- [PAGE EXCERPT]
-------------------------
Enter RoundUp Ready Corn - a GMO corn that was developed by Monstanto (I think soybeans were actually first, but I'm using corn in this example). In this case, the plant was genetically modified to metabolize glyphosate. Relative to atrazine, RoundUp or glyphosate is way more benign. You can plant almost anything into a field two weeks after you sprayed glyphosate. Not only that, very few weeds escaped glyphosate compared to atrazine so even more chemicals were used if you didn't use RoundUp. The advent of RoundUp Ready crops reduced the use of pesticides dramatically and allowed farmers to use far safer products increasing their own personal safety. Knowing all the concoctions used before RoundUp Ready corn came out, I would personally gladly eat the GMO corn instead.

Enter the world of economics and politics. Monsanto was a company and, as all companies, wanted a profit "for the benefit of the shareholders". Monsanto owned the patent on RoundUp and the patent on the GMO seed. So every seed produced a kick-back for them. A business practice you can't really fault them for since that's what any business would do with any other product. Every pesticide used on those crops also went back to them. Good business model, but disconcerting when one company holds so much power over staple food crops. Farmers could no longer collect and save their own seed since that was patented. They had to buy their RoundUp Ready seed every year from Monsanto. It did make the seed more expensive and locked them into one source, but it did overall make that crop safer for the farmer to grow and reduced overall pesticide applications. Farmers did have a choice and could still grow conventional crops and some did.
-------------------------
- [EXPLORE THE MATERIAL]
- A) List every crop and every chemical that the excerpt on GMO corn names.
- B) Continue the piece on GMO corn and Monsanto from the point where it stops.
-------------------------
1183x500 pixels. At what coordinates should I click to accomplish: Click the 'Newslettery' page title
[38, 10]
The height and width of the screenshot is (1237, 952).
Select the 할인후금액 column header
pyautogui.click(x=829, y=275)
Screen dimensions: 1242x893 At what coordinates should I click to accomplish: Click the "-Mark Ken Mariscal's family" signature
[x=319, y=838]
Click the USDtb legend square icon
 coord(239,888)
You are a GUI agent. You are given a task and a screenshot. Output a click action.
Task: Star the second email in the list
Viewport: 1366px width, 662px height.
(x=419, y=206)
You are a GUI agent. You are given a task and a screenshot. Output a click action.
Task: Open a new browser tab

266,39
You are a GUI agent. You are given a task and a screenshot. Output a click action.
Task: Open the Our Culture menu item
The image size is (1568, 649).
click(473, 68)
-------------------------
- [RESPONSES IN ORDER]
- A) Crops: corn and soybeans. Chemicals: atrazine and glyphosate (RoundUp).

- B)
Then another problem happened. Some of those conventional farmers grew their soybeans near another farmer that grew the RoundUp Ready soybeans. They cross-pollinated. The seed from the conventional grower now contained the patented gene from the RoundUp Ready one. Ouch. You can see here where the politics and economics rears it's ugly head with laywers getting involved and law suits abound. This created the biggest negative press possible, with some validity, bringing GMOs into the spotlight and raising all kinds of questions. People brought up the evil corporate empire theories and that mutated into safety issues, possible health side-effects, and so on and so forth.

So are GMOs good or bad? Are they safe? Like anything, GMOs were developed to try and solve a problem. Some of them did it freely for the good of people like Golden Rice. Some wanted to make money on their efforts to reduce pesticides and make farming safer. Personally, I don't think GMOs are bad. Imagine a GM Elm tree resistant to the Dutch Elm Disease, or an Ash tree unpalatable to the Emerald Ash Borer. That would be good. I may not agree with all the business practices or pricing scales, but they solve some very valid problems and there have been many benefits to GMOs, especially the "under the radar" aspects in medicine.

The question that's probably on everybody's mind is if the seeds and plants sold in garden centres are GMOs. I think I can say with 99.99% confidence that nothing is genetically modified in the garden centre. Development on GMOs is based on larger scales of production. With fruits and vegetables and flowers, it's way easier to develop new varieties and fine-tune a trait by cross-pollinating, selective breeding, or opportunistic breeding isolating random mutations. They won't be pesticide tolerant nor would they add in nutrients not found naturally, like GMOs, but that probably isn't really financially viable for researchers. Plus, I think most breeders would be afraid of the fear and negative connotation around GMOs. So rest easy, plant your tomato, and enjoy the fruits of your labour. And also remember that millions of people are alive and healthy in the world thanks to Golden Rice.

Golden Rice grain compared to white rice grain in screenhouse of Golden Rice plants.